## Task description
Reproduce the items character for character, beginning at the line that contains "Task: Select the translate (move) gizmo tool" and stopping after the line that contains "Image resolution: width=1920".

## Raw data
------------------------------

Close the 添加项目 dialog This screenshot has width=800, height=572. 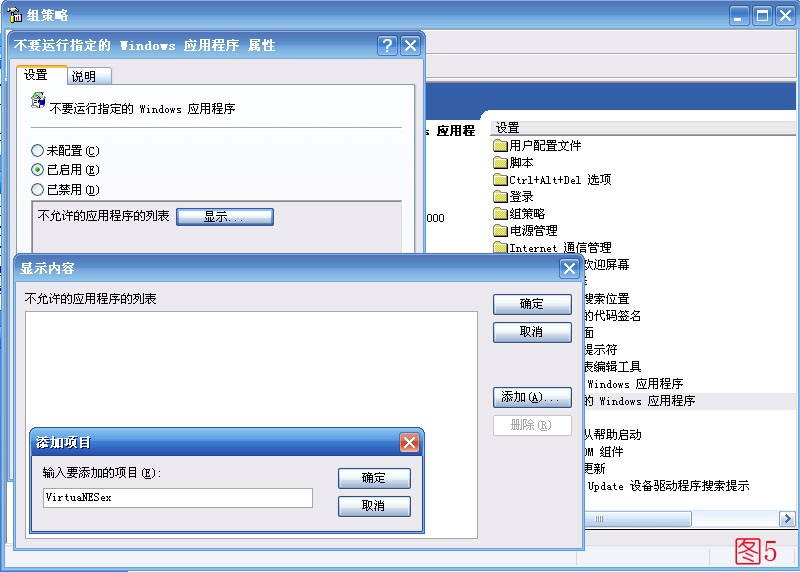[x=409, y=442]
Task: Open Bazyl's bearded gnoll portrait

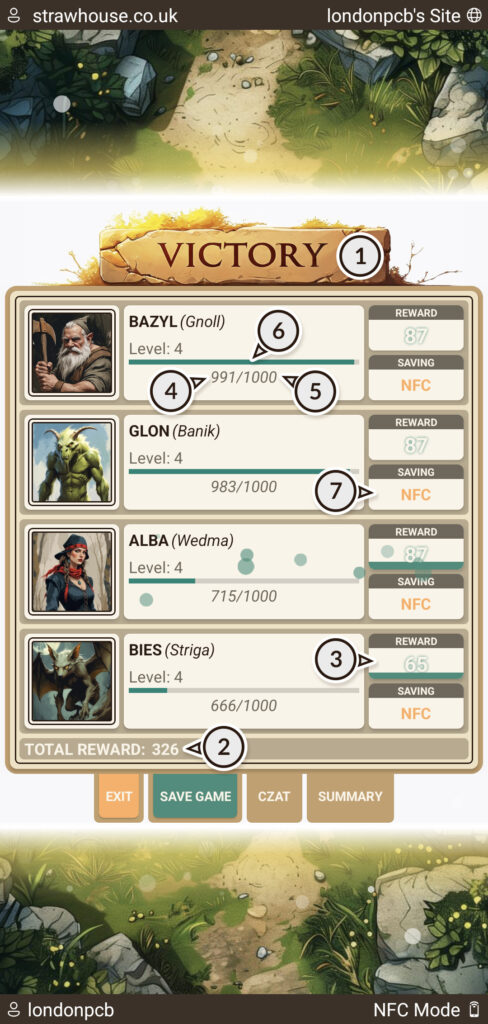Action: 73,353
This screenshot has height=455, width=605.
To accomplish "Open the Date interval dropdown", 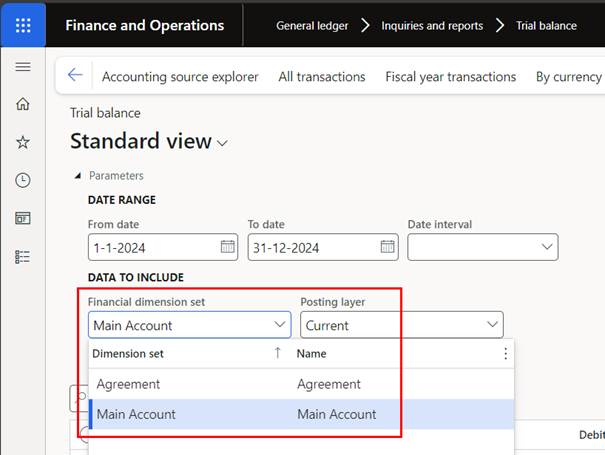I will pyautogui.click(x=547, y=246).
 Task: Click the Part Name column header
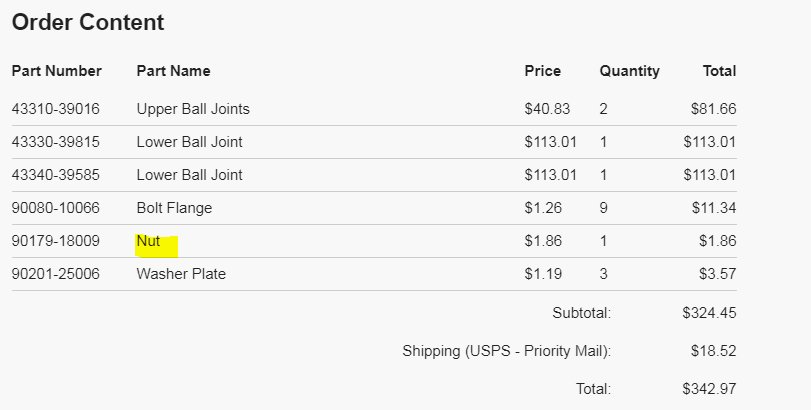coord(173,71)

------------------------------

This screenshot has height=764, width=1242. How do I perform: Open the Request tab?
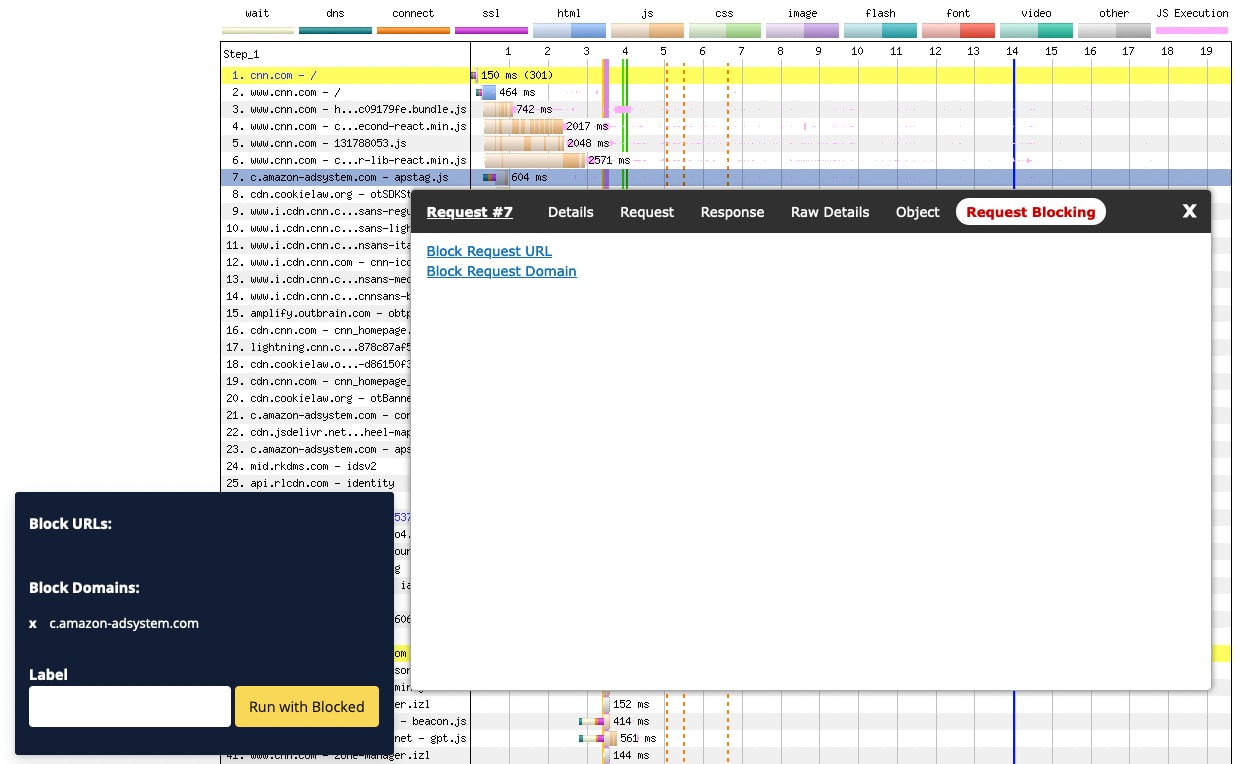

------------------------------

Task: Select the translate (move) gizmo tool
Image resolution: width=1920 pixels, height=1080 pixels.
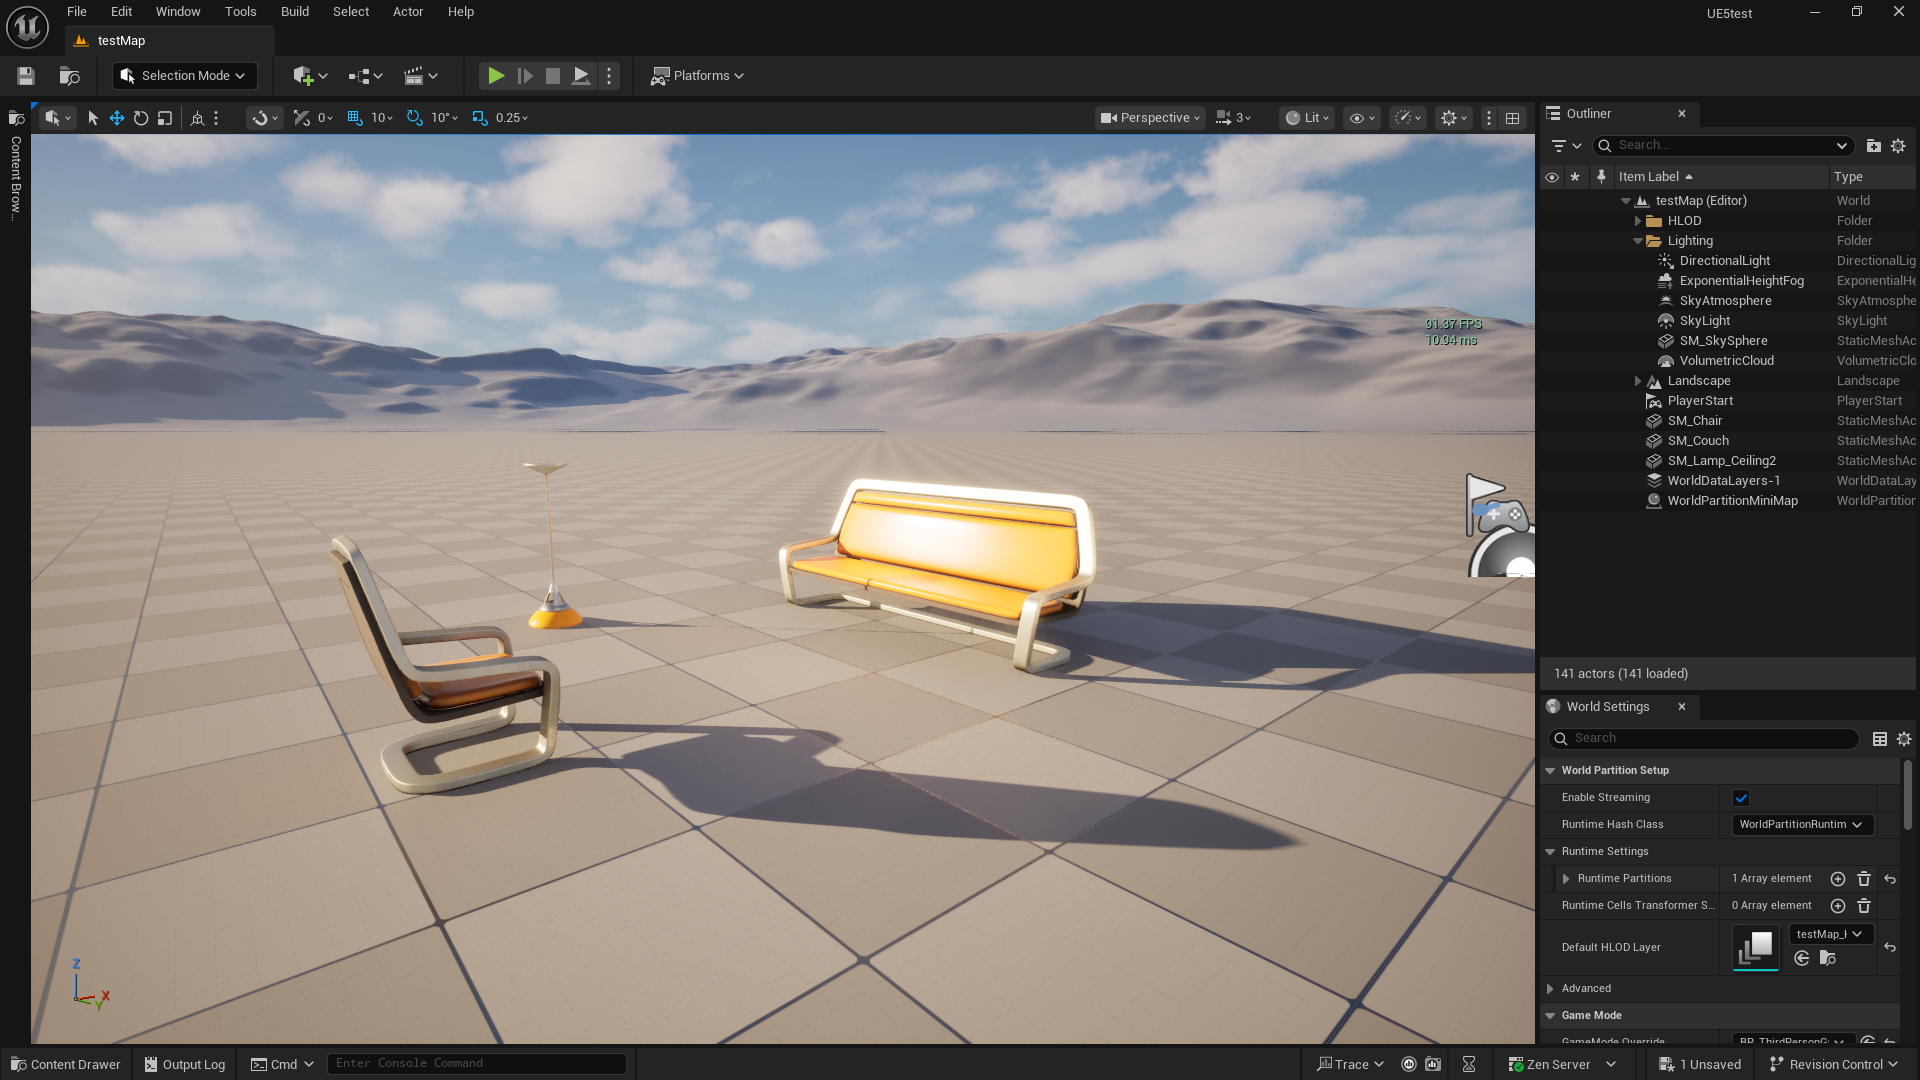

------------------------------

## Full solution
Task: Select the translate (move) gizmo tool
Image resolution: width=1920 pixels, height=1080 pixels.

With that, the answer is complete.